After a bit of back and forth on the summit we found a “BFR” (a legit mountaineering term for “Big F**kin Rock”) to rappel off of, and a we went with a modification of our original plan. It looked like a full rope length would get us past the unskiable 200-foot section right below the summit. So we wrapped 20 feet of webbing around that BF rock, clipped the ropes to it, and rappelled onto the face. From here the only way we were getting off the face was by going down. We were committed. The ropes just reached the slightly less angled slope below, where we were barely able to edge our skis in and come off rappel.
Photo: Jordan White
The scariest part of the whole ordeal was the short traverse from the bottom of that rappel to the next anchor we found. It was over 60 degrees, shallow, and barely edgeable. It didn’t help to have 400 feet of rope over my shoulders. Another rappel got us past the final crux portion of that upper face and onto a manageable slope below, where we all took a deep breath.
Photo: Colter Hinchliffe
From here we enjoyed 1500 feet of surprisingly awesome turns.
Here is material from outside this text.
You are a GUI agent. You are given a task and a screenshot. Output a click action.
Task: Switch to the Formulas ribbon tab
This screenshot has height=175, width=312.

Don’t get me wrong, it was still fully heads-up skiing in a no-fall zone, but comparatively chill. Near the end of the clean panel of snow we edged our way down to the huge cliff we had been skiing above.
Photos: Brad Unglert
When we got to a point we didn’t feel comfortable continuing without ropes, we drove two snow pickets deep into the snowpack and equalized them with a sling and a biner. It was the first time I had relied on snow pickets to keep me alive, but it wasn’t so different than a BFR or the rock cams that I was used to.
As I weighted the anchor and removed my skis to place them on my backpack for the rappel, I dropped one. That’s right, I dropped my ski and watched it careen off the rocks and over the 400-foot cliff below me. But I didn’t need it anymore―not really, anyways. I rappelled into a deep chasm in the cliff with rock walls on both sides and ice under my feet. I literally rappelled to the very ends of the ropes, where I found a place for two cams in solid rock. I equalized those and clipped myself into them and took myself off rappel, allowing the other two to descend to me.
Photo: Riley Soderquist
From here, using the same anchor we were clipped to we threw the ropes one last time over an edge and into the void. We hoped beyond hope the ends were on the ground, as we were running out of gear and anxious to get out of harm’s way. I went first, and as I crept over that edge I gave a holler of joy to my partners that both ends were on the ground. As soon as I relaxed a baseball size rock went flying by my head with that eerie sound a rock makes at terminal velocity. After literally rappelling through a waterfall we found ourselves on the apron below the face, rejoicing in the triumph and feeling of relative safety.
I found my ski below in working condition, and a few hours later we stumbled to our trucks back at the parking lot. Capitol was looking oh-so epic in the evening rays, and we cheersed a beer or three as we watched the sun finally set on our first descent. A route we dubbed “Peg Leg” in honor of my ski taking the plunge, and to keep the pirate theme intact. Peg Leg sat only a few hundred yards to the left of The Plank. I am proud to help pioneer both routes, but hope I won’t have to do them again, at least not until I become re-inspired beyond reason.